● **Exercise instructions**:
Report how many lines in the data below contain the string "heading", with case counting, and give only the number.

● **Provided data**:
════════════════
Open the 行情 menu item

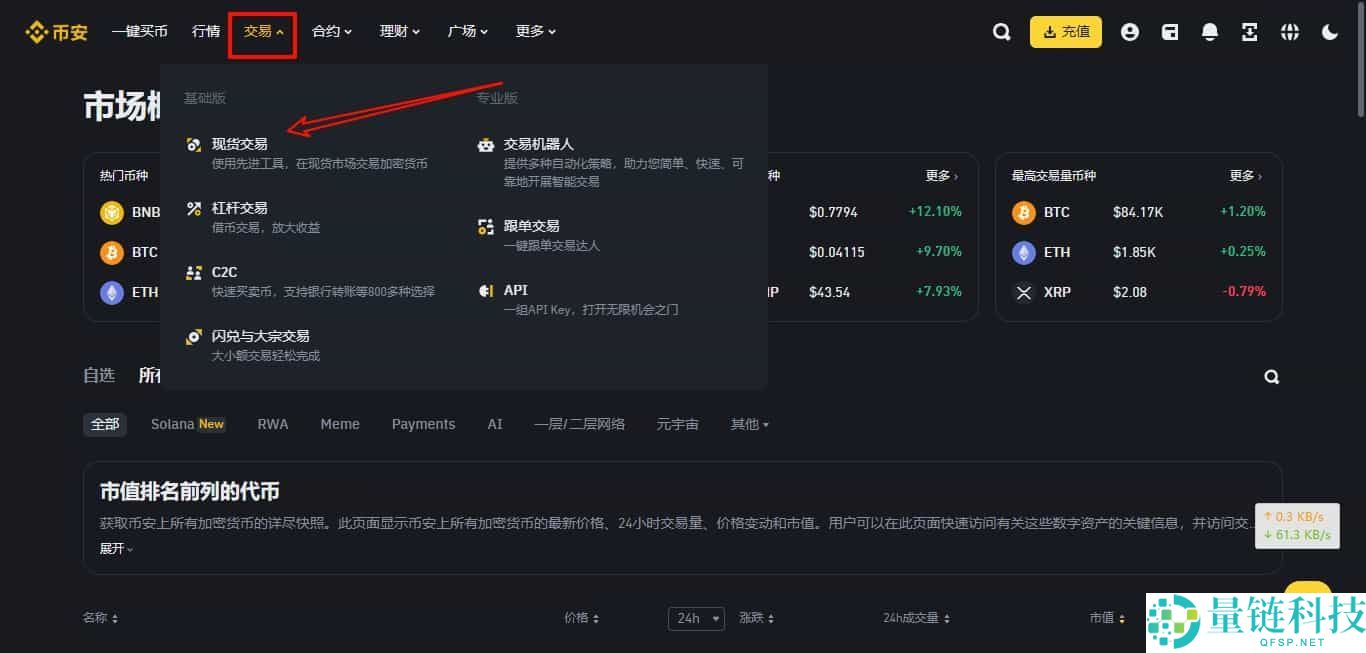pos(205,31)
════════════════
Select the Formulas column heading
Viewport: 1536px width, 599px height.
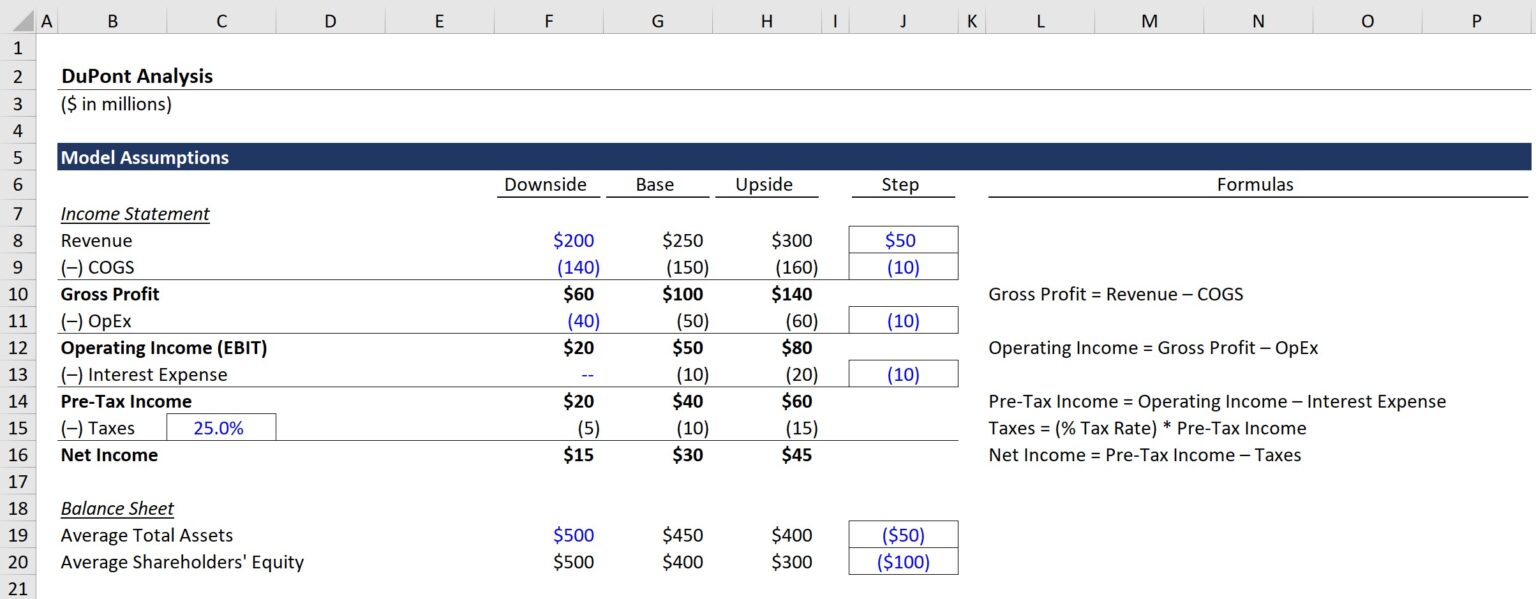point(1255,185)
════════════════
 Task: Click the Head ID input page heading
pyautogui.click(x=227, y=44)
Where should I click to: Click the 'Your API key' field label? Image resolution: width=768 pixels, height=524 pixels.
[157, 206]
════════════════
● **Result of the task**:
2